Он вздрогнул всем телом, от косяка отстранился и ещё ниже голову опустил. Я понимал, что он слышал, как отчим меня паздерал. Конечно, слышал, потому и пришёл.


 Молчит, бля. Иди, посмотри, чё там. Огнём горит.


Я задрал рубаху и повернулся к свету спиной.


    Фофель жил со своей бабкой. Может она и не была такой, но мне казалась очень старой. Старой и страшной. Когда я заходил к ним в комнату, она всегда улыбалась, поворачивалась  вполоборота, показывала клык, который торчал почти посередине рта. Я невольно делал шаг назад.

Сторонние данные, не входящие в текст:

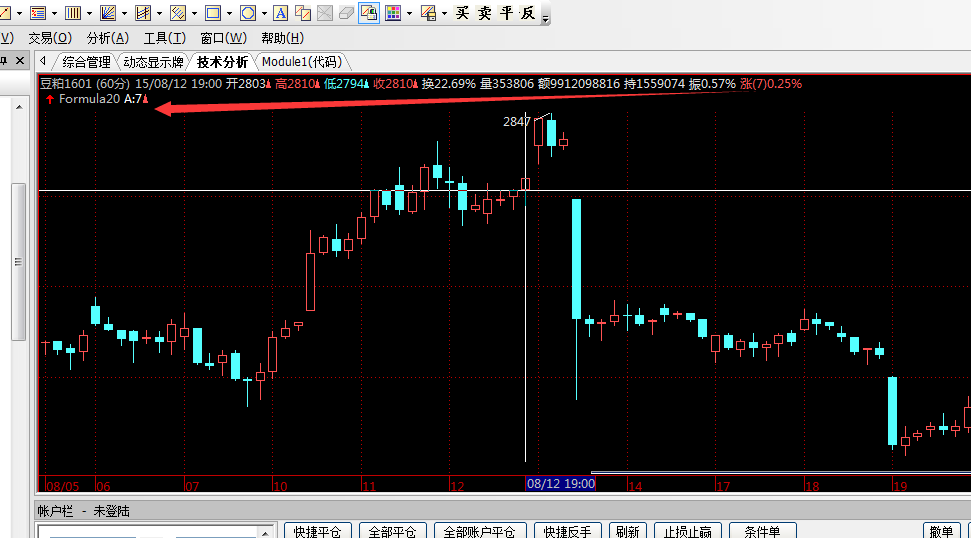The width and height of the screenshot is (971, 538).
Task: Select the circle drawing tool
Action: (x=247, y=13)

  Однажды, взрослые пацаны, между собой про вурдалаков и упырей говорили. Я был недалеко, и подслушал.  И как раз про такой клык.

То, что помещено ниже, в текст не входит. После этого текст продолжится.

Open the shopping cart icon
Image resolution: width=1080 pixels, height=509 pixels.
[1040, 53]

Я сразу понял:  есть клык, значит вампир. А у Фофелевой бабки клык был знатный, можно не сомневаться.


  Она будто специально его показывала,  улыбалась всё время. Про свою дочь,  мать Фофеля, говорила, что она стерва, каких свет не видывал. На станции всех мужиков перебрала, за колхозников взялась.


 И выпасла ведь, тварь. Дай Бог ей здоровья. Выпасла и захомутала! Вот баба! Ай, молодец!


Я тоже знал из разговоров на кухне, что эта стерва увела какого-то мужика из семьи. А потом ещё и дом отхапала. И теперь живёт, словно сыр в масле, а мужик тот все её прихоти чуть не бегом, чуть не бегом.


   Правда, мы с Фофелем, в той деревне не бывали, и масла давно уж не видели, а сыру и того подавней. Ещё бабка проболталась, как-то, что отец Фофеля, завербовался на север, да и канул.


Получается, так же как и мой. Это нас сблизило.


  Медленно приблизился, зашёл со стороны окна и глянул на мою, заголённую спину.


 Ни хрена себе! Да здесь


 Чё там?


 Сильно. Полосы, и кое-где кровянка.


  Я и сам чувствовал, что там кровянка, но хотелось посмотреть.


Зеркало, старое и годами засиженное мухами, висело на стене, рядом с этажеркой. Как оно там было прикреплено к той стене, я не знаю, но, при попытке его снять, оно легко хрустнуло и раскололось надвое. Нижняя половинка выскользнула из моих рук и плашмя брякнулась на голый пол. Осколки разлетелись по всей комнате. Многие блестяшки шмыгнули под диван, из которого уже давно торчали противные, острые пружины.